TASK DESCRIPTION
Every line of the entries with the word "Expand" in it should be shown.

<<<<

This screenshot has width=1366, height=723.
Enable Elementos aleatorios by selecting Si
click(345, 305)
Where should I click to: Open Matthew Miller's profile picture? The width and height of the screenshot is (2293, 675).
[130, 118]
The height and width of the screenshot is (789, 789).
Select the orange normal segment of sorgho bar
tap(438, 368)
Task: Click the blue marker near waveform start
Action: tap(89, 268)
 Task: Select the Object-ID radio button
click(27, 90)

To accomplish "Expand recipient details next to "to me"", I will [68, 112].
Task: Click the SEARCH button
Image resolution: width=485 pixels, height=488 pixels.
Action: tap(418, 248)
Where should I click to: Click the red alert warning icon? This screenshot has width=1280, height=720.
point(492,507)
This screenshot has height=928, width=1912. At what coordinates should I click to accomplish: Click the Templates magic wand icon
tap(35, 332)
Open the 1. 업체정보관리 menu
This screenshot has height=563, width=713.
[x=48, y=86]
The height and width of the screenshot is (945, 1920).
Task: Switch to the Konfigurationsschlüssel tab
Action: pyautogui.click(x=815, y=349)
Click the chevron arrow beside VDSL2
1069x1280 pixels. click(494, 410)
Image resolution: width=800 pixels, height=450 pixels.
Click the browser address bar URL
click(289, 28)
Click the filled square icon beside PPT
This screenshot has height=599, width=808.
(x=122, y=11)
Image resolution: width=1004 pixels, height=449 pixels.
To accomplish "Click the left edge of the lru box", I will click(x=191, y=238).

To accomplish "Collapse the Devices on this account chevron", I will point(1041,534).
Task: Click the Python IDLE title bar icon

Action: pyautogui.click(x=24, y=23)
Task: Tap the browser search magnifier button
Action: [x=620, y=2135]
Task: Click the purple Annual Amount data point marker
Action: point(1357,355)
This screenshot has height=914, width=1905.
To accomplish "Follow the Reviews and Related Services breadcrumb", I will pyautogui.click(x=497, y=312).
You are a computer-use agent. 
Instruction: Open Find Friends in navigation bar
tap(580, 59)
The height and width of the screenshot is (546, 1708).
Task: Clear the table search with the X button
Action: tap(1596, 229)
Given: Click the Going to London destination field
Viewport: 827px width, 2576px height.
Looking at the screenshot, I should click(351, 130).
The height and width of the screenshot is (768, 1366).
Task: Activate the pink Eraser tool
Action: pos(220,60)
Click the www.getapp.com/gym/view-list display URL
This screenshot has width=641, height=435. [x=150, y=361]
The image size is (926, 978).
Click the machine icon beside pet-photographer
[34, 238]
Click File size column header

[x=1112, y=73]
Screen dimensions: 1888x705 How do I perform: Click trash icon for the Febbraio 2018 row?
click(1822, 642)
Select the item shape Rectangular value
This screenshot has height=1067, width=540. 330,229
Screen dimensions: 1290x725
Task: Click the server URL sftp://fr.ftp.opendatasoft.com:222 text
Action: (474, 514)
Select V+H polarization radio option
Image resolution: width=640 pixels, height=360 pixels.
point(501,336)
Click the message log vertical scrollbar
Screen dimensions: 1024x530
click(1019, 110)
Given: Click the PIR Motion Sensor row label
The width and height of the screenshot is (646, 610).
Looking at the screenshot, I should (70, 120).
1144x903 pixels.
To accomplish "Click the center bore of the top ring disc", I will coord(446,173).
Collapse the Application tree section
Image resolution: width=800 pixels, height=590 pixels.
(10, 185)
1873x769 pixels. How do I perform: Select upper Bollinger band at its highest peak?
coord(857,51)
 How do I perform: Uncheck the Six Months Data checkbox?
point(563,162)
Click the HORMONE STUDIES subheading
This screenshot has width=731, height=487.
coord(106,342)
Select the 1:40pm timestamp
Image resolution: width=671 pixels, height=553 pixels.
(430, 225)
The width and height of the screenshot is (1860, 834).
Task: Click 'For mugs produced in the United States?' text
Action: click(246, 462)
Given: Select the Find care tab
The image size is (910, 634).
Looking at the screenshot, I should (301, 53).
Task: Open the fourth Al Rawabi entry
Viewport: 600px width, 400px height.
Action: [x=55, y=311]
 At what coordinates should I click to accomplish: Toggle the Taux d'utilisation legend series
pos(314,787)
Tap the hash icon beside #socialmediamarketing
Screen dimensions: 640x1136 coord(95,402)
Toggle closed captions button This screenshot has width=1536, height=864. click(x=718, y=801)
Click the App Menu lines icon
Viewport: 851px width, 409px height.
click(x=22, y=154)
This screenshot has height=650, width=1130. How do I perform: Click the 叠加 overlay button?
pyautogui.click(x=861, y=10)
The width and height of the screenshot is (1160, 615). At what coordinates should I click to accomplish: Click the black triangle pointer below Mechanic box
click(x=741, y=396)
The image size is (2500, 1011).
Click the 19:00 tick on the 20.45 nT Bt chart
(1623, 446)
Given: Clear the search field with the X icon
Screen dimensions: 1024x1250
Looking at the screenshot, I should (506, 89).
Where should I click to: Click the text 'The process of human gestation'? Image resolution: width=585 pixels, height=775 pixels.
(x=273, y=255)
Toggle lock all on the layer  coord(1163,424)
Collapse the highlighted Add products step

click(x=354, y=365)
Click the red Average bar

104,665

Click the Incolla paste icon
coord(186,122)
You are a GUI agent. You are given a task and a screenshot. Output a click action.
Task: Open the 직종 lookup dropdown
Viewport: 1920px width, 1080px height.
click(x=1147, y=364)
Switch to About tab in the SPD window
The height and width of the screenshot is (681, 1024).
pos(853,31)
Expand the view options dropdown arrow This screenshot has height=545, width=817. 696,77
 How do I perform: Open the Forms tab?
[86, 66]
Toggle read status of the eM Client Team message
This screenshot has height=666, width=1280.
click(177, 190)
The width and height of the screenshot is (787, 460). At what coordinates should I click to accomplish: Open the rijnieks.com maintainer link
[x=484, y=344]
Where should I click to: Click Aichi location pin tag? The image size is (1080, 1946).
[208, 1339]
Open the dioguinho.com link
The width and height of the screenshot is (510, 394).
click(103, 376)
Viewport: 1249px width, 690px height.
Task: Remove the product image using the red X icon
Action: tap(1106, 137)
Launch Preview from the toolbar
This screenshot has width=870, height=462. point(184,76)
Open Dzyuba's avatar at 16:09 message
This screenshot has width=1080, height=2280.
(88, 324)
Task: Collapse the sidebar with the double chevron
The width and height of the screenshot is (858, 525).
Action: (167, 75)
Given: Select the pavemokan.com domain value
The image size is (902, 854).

>>>>

EXERCISE OUTPUT
To accomplish "Expand recipient details next to "to me"", I will [68, 112].
Expand the view options dropdown arrow This screenshot has height=545, width=817. 696,77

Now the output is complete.